**Prompt**
Produce an exact copy of all records below.

- - -

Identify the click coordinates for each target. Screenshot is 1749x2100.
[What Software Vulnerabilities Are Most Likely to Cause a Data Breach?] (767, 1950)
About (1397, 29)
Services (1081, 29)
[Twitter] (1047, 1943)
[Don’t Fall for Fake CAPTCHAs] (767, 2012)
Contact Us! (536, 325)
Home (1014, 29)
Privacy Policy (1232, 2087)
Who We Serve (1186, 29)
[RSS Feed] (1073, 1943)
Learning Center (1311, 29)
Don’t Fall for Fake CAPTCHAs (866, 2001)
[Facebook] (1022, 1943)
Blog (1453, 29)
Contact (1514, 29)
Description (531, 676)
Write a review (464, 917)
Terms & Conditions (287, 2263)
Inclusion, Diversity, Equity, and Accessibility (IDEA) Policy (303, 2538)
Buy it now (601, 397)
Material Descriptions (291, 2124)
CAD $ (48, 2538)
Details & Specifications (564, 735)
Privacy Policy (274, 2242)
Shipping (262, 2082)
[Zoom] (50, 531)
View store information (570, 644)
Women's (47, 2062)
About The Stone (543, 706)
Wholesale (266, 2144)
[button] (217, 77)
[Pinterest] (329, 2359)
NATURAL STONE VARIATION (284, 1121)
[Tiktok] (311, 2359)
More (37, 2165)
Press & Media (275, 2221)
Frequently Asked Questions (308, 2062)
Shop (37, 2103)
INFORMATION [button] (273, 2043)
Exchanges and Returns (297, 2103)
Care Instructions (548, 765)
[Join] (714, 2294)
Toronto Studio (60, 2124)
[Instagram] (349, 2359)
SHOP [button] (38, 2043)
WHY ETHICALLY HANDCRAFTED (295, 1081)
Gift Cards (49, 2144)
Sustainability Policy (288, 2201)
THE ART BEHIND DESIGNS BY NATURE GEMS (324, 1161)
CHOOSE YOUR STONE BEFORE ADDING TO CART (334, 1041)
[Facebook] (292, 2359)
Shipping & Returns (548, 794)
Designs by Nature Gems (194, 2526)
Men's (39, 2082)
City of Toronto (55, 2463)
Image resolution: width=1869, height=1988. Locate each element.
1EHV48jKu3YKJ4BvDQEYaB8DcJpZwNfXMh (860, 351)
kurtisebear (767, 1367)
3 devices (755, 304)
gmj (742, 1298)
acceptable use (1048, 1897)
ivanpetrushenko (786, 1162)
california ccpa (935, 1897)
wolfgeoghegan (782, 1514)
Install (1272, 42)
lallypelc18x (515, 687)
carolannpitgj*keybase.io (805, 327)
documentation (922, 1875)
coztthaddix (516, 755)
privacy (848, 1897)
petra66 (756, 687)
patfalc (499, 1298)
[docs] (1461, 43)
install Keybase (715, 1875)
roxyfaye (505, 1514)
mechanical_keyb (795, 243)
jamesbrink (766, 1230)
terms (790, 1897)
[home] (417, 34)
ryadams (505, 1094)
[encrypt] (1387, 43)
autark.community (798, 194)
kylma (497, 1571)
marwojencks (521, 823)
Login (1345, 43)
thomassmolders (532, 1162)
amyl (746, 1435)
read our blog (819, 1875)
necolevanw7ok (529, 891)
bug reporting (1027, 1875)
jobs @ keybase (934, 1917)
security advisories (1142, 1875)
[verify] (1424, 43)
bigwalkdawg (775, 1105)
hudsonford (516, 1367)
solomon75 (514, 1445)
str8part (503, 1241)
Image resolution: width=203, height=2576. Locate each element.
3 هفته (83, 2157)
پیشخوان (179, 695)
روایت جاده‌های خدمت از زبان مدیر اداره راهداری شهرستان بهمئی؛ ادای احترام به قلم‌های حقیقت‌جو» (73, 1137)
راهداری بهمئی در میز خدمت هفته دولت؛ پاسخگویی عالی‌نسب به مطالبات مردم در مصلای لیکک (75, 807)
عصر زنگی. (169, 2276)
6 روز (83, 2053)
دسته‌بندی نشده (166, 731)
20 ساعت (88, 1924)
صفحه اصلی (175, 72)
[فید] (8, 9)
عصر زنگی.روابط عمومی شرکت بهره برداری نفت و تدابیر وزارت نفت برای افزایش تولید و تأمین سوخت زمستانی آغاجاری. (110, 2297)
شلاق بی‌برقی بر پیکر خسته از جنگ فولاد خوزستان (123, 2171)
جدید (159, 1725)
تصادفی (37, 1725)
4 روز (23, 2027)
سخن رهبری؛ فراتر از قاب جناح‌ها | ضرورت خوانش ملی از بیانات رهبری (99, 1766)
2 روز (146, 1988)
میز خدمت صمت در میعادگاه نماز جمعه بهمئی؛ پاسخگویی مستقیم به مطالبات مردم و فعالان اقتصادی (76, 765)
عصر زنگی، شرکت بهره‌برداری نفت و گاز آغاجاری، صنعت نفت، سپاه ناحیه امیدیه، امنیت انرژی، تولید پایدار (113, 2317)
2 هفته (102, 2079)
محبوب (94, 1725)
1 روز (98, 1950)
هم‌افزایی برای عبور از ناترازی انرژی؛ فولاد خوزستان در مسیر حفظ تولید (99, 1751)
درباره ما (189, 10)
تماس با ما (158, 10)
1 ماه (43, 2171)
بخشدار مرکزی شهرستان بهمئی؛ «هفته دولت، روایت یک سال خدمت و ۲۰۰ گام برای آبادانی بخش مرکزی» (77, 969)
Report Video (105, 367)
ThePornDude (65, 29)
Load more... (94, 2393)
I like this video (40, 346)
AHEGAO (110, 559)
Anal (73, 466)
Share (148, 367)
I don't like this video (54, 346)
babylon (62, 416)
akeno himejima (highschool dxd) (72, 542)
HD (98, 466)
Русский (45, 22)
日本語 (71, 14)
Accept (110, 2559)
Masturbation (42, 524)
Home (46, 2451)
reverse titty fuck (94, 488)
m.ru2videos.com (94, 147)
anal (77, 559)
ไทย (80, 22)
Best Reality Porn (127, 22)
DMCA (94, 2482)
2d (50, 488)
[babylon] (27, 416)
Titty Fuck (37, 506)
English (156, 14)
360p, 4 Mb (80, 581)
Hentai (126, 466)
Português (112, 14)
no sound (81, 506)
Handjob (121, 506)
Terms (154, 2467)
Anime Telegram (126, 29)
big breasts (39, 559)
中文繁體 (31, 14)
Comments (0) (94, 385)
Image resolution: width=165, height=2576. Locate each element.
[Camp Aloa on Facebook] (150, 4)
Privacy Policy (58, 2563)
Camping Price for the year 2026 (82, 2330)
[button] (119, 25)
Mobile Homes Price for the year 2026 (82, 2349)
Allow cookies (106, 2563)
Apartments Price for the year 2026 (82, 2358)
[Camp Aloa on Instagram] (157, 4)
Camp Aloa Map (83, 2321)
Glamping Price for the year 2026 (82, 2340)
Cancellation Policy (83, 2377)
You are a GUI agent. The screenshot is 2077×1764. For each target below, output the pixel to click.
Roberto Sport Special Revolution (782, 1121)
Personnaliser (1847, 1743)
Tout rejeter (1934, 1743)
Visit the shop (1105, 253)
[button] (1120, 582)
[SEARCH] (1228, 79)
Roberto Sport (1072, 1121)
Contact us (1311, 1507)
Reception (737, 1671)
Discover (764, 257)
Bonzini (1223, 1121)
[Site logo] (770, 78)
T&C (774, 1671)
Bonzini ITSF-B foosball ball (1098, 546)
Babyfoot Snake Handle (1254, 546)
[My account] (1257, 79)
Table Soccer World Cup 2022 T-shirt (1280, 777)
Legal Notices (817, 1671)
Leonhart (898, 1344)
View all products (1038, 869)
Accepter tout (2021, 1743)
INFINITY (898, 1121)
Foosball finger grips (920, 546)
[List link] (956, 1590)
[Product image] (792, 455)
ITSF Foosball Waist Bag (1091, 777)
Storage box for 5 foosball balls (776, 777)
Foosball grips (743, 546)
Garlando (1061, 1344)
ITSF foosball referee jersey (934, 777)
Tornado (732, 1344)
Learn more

- - -

**Expected answer**
Identify the click coordinates for each target. Screenshot is 1749x2100.
[What Software Vulnerabilities Are Most Likely to Cause a Data Breach?] (767, 1950)
About (1397, 29)
Services (1081, 29)
[Twitter] (1047, 1943)
[Don’t Fall for Fake CAPTCHAs] (767, 2012)
Contact Us! (536, 325)
Home (1014, 29)
Privacy Policy (1232, 2087)
Who We Serve (1186, 29)
[RSS Feed] (1073, 1943)
Learning Center (1311, 29)
Don’t Fall for Fake CAPTCHAs (866, 2001)
[Facebook] (1022, 1943)
Blog (1453, 29)
Contact (1514, 29)
Description (531, 676)
Write a review (464, 917)
Terms & Conditions (287, 2263)
Inclusion, Diversity, Equity, and Accessibility (IDEA) Policy (303, 2538)
Buy it now (601, 397)
Material Descriptions (291, 2124)
CAD $ (48, 2538)
Details & Specifications (564, 735)
Privacy Policy (274, 2242)
Shipping (262, 2082)
[Zoom] (50, 531)
View store information (570, 644)
Women's (47, 2062)
About The Stone (543, 706)
Wholesale (266, 2144)
[button] (217, 77)
[Pinterest] (329, 2359)
NATURAL STONE VARIATION (284, 1121)
[Tiktok] (311, 2359)
More (37, 2165)
Press & Media (275, 2221)
Frequently Asked Questions (308, 2062)
Shop (37, 2103)
INFORMATION [button] (273, 2043)
Exchanges and Returns (297, 2103)
Care Instructions (548, 765)
[Join] (714, 2294)
Toronto Studio (60, 2124)
[Instagram] (349, 2359)
SHOP [button] (38, 2043)
WHY ETHICALLY HANDCRAFTED (295, 1081)
Gift Cards (49, 2144)
Sustainability Policy (288, 2201)
THE ART BEHIND DESIGNS BY NATURE GEMS (324, 1161)
CHOOSE YOUR STONE BEFORE ADDING TO CART (334, 1041)
[Facebook] (292, 2359)
Shipping & Returns (548, 794)
Designs by Nature Gems (194, 2526)
Men's (39, 2082)
City of Toronto (55, 2463)
Image resolution: width=1869, height=1988. Locate each element.
1EHV48jKu3YKJ4BvDQEYaB8DcJpZwNfXMh (860, 351)
kurtisebear (767, 1367)
3 devices (755, 304)
gmj (742, 1298)
acceptable use (1048, 1897)
ivanpetrushenko (786, 1162)
california ccpa (935, 1897)
wolfgeoghegan (782, 1514)
Install (1272, 42)
lallypelc18x (515, 687)
carolannpitgj*keybase.io (805, 327)
documentation (922, 1875)
coztthaddix (516, 755)
privacy (848, 1897)
petra66 (756, 687)
patfalc (499, 1298)
[docs] (1461, 43)
install Keybase (715, 1875)
roxyfaye (505, 1514)
mechanical_keyb (795, 243)
jamesbrink (766, 1230)
terms (790, 1897)
[home] (417, 34)
ryadams (505, 1094)
[encrypt] (1387, 43)
autark.community (798, 194)
kylma (497, 1571)
marwojencks (521, 823)
Login (1345, 43)
thomassmolders (532, 1162)
amyl (746, 1435)
read our blog (819, 1875)
necolevanw7ok (529, 891)
bug reporting (1027, 1875)
jobs @ keybase (934, 1917)
security advisories (1142, 1875)
[verify] (1424, 43)
bigwalkdawg (775, 1105)
hudsonford (516, 1367)
solomon75 (514, 1445)
str8part (503, 1241)
Image resolution: width=203, height=2576. Locate each element.
3 هفته (83, 2157)
پیشخوان (179, 695)
روایت جاده‌های خدمت از زبان مدیر اداره راهداری شهرستان بهمئی؛ ادای احترام به قلم‌های حقیقت‌جو» (73, 1137)
راهداری بهمئی در میز خدمت هفته دولت؛ پاسخگویی عالی‌نسب به مطالبات مردم در مصلای لیکک (75, 807)
عصر زنگی. (169, 2276)
6 روز (83, 2053)
دسته‌بندی نشده (166, 731)
20 ساعت (88, 1924)
صفحه اصلی (175, 72)
[فید] (8, 9)
عصر زنگی.روابط عمومی شرکت بهره برداری نفت و تدابیر وزارت نفت برای افزایش تولید و تأمین سوخت زمستانی آغاجاری. (110, 2297)
شلاق بی‌برقی بر پیکر خسته از جنگ فولاد خوزستان (123, 2171)
جدید (159, 1725)
تصادفی (37, 1725)
4 روز (23, 2027)
سخن رهبری؛ فراتر از قاب جناح‌ها | ضرورت خوانش ملی از بیانات رهبری (99, 1766)
2 روز (146, 1988)
میز خدمت صمت در میعادگاه نماز جمعه بهمئی؛ پاسخگویی مستقیم به مطالبات مردم و فعالان اقتصادی (76, 765)
عصر زنگی، شرکت بهره‌برداری نفت و گاز آغاجاری، صنعت نفت، سپاه ناحیه امیدیه، امنیت انرژی، تولید پایدار (113, 2317)
2 هفته (102, 2079)
محبوب (94, 1725)
1 روز (98, 1950)
هم‌افزایی برای عبور از ناترازی انرژی؛ فولاد خوزستان در مسیر حفظ تولید (99, 1751)
درباره ما (189, 10)
تماس با ما (158, 10)
1 ماه (43, 2171)
بخشدار مرکزی شهرستان بهمئی؛ «هفته دولت، روایت یک سال خدمت و ۲۰۰ گام برای آبادانی بخش مرکزی» (77, 969)
Report Video (105, 367)
ThePornDude (65, 29)
Load more... (94, 2393)
I like this video (40, 346)
AHEGAO (110, 559)
Anal (73, 466)
Share (148, 367)
I don't like this video (54, 346)
babylon (62, 416)
akeno himejima (highschool dxd) (72, 542)
HD (98, 466)
Русский (45, 22)
日本語 (71, 14)
Accept (110, 2559)
Masturbation (42, 524)
Home (46, 2451)
reverse titty fuck (94, 488)
m.ru2videos.com (94, 147)
anal (77, 559)
ไทย (80, 22)
Best Reality Porn (127, 22)
DMCA (94, 2482)
2d (50, 488)
[babylon] (27, 416)
Titty Fuck (37, 506)
English (156, 14)
360p, 4 Mb (80, 581)
Hentai (126, 466)
Português (112, 14)
no sound (81, 506)
Handjob (121, 506)
Terms (154, 2467)
Anime Telegram (126, 29)
big breasts (39, 559)
中文繁體 (31, 14)
Comments (0) (94, 385)
Image resolution: width=165, height=2576. Locate each element.
[Camp Aloa on Facebook] (150, 4)
Privacy Policy (58, 2563)
Camping Price for the year 2026 (82, 2330)
[button] (119, 25)
Mobile Homes Price for the year 2026 (82, 2349)
Allow cookies (106, 2563)
Apartments Price for the year 2026 (82, 2358)
[Camp Aloa on Instagram] (157, 4)
Camp Aloa Map (83, 2321)
Glamping Price for the year 2026 (82, 2340)
Cancellation Policy (83, 2377)
You are a GUI agent. The screenshot is 2077×1764. For each target below, output the pixel to click.
Roberto Sport Special Revolution (782, 1121)
Personnaliser (1847, 1743)
Tout rejeter (1934, 1743)
Visit the shop (1105, 253)
[button] (1120, 582)
[SEARCH] (1228, 79)
Roberto Sport (1072, 1121)
Contact us (1311, 1507)
Reception (737, 1671)
Discover (764, 257)
Bonzini (1223, 1121)
[Site logo] (770, 78)
T&C (774, 1671)
Bonzini ITSF-B foosball ball (1098, 546)
Babyfoot Snake Handle (1254, 546)
[My account] (1257, 79)
Table Soccer World Cup 2022 T-shirt (1280, 777)
Legal Notices (817, 1671)
Leonhart (898, 1344)
View all products (1038, 869)
Accepter tout (2021, 1743)
INFINITY (898, 1121)
Foosball finger grips (920, 546)
[List link] (956, 1590)
[Product image] (792, 455)
ITSF Foosball Waist Bag (1091, 777)
Storage box for 5 foosball balls (776, 777)
Foosball grips (743, 546)
Garlando (1061, 1344)
ITSF foosball referee jersey (934, 777)
Tornado (732, 1344)
Learn more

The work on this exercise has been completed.